Copy exactly the lines of the material below that run from the one containing "Inspiration (805, 1787)" through the one containing "إضاءة المسابح (1252, 2111)". Copy no other lines.

-------- Exercise materials --------

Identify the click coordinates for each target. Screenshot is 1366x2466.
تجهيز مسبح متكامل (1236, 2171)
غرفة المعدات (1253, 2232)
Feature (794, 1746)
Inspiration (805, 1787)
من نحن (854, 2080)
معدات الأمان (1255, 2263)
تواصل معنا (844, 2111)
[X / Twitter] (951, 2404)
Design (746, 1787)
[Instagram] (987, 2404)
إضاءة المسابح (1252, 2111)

--------
-------- Exercise materials --------

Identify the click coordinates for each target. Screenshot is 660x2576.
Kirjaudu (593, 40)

--------
-------- Exercise materials --------

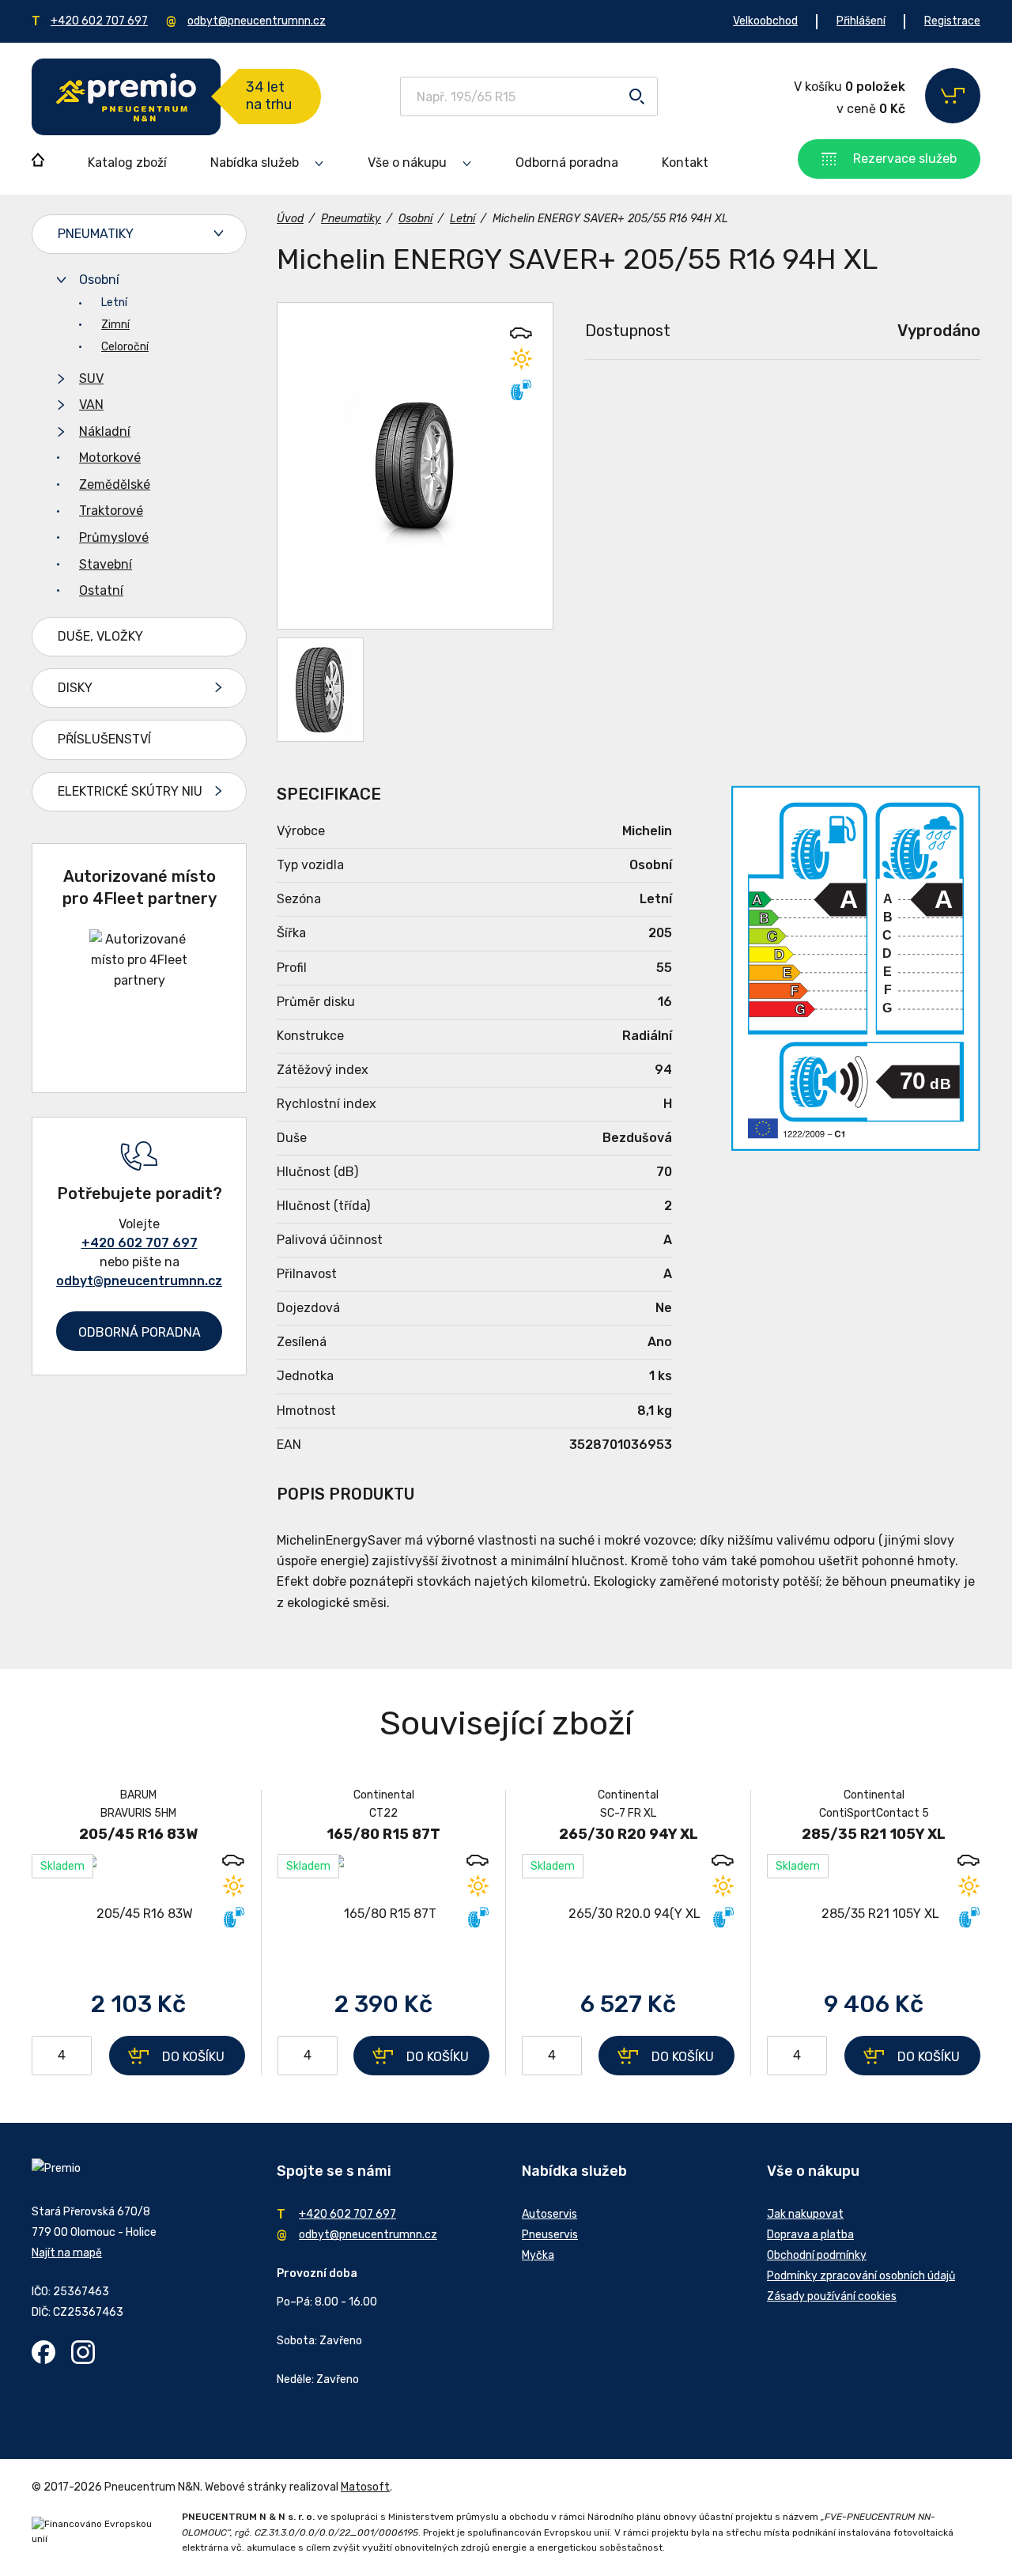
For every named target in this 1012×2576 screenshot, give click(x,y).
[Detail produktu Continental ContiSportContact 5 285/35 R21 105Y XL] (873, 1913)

--------

- [Exercise answer]:
Inspiration (805, 1787)
من نحن (854, 2080)
معدات الأمان (1255, 2263)
تواصل معنا (844, 2111)
[X / Twitter] (951, 2404)
Design (746, 1787)
[Instagram] (987, 2404)
إضاءة المسابح (1252, 2111)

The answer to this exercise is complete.